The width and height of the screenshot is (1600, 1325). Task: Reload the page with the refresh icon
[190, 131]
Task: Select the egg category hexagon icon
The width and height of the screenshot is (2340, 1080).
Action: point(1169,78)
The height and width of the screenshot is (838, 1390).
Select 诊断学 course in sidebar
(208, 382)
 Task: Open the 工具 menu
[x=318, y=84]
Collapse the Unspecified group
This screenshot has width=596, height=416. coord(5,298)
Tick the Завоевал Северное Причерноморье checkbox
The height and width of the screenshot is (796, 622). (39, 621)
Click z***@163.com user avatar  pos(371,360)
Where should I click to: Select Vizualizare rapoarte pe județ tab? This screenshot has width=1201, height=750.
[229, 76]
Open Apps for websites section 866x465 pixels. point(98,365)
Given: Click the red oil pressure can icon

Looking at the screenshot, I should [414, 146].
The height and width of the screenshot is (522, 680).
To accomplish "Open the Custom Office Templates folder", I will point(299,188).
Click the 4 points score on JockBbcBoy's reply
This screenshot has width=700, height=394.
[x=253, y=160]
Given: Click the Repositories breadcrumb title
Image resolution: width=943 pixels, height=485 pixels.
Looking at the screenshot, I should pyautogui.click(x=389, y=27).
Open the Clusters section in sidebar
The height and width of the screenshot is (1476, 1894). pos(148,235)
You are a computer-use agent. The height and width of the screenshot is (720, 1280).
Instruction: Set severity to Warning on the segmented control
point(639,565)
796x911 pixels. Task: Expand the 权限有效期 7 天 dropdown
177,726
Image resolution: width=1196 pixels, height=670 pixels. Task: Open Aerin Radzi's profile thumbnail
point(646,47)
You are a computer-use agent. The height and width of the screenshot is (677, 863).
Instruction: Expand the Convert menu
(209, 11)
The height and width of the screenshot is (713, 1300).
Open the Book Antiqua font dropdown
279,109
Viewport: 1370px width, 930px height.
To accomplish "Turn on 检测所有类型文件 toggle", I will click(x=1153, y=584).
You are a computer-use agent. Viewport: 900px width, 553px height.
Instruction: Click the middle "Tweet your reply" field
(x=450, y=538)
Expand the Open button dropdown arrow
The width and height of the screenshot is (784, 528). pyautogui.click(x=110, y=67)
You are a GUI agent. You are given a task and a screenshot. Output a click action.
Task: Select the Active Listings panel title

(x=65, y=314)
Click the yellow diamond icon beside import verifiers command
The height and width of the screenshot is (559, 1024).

◆ ◆ ◆

→ Exercise:
Write every entry out again, exactly as it stands.

→ Solution to this task:
The width and height of the screenshot is (1600, 1325). Task: Reload the page with the refresh icon
[190, 131]
Task: Select the egg category hexagon icon
The width and height of the screenshot is (2340, 1080).
Action: point(1169,78)
The height and width of the screenshot is (838, 1390).
Select 诊断学 course in sidebar
(208, 382)
 Task: Open the 工具 menu
[x=318, y=84]
Collapse the Unspecified group
This screenshot has width=596, height=416. coord(5,298)
Tick the Завоевал Северное Причерноморье checkbox
The height and width of the screenshot is (796, 622). (39, 621)
Click z***@163.com user avatar  pos(371,360)
Where should I click to: Select Vizualizare rapoarte pe județ tab? This screenshot has width=1201, height=750.
[229, 76]
Open Apps for websites section 866x465 pixels. point(98,365)
Given: Click the red oil pressure can icon

Looking at the screenshot, I should [414, 146].
The height and width of the screenshot is (522, 680).
To accomplish "Open the Custom Office Templates folder", I will point(299,188).
Click the 4 points score on JockBbcBoy's reply
This screenshot has width=700, height=394.
[x=253, y=160]
Given: Click the Repositories breadcrumb title
Image resolution: width=943 pixels, height=485 pixels.
Looking at the screenshot, I should pyautogui.click(x=389, y=27).
Open the Clusters section in sidebar
The height and width of the screenshot is (1476, 1894). pos(148,235)
You are a computer-use agent. The height and width of the screenshot is (720, 1280).
Instruction: Set severity to Warning on the segmented control
point(639,565)
796x911 pixels. Task: Expand the 权限有效期 7 天 dropdown
177,726
Image resolution: width=1196 pixels, height=670 pixels. Task: Open Aerin Radzi's profile thumbnail
point(646,47)
You are a computer-use agent. The height and width of the screenshot is (677, 863).
Instruction: Expand the Convert menu
(209, 11)
The height and width of the screenshot is (713, 1300).
Open the Book Antiqua font dropdown
279,109
Viewport: 1370px width, 930px height.
To accomplish "Turn on 检测所有类型文件 toggle", I will click(x=1153, y=584).
You are a computer-use agent. Viewport: 900px width, 553px height.
Instruction: Click the middle "Tweet your reply" field
(x=450, y=538)
Expand the Open button dropdown arrow
The width and height of the screenshot is (784, 528). pyautogui.click(x=110, y=67)
You are a GUI agent. You are given a task and a screenshot. Output a click action.
Task: Select the Active Listings panel title

(x=65, y=314)
Click the yellow diamond icon beside import verifiers command
The height and width of the screenshot is (559, 1024).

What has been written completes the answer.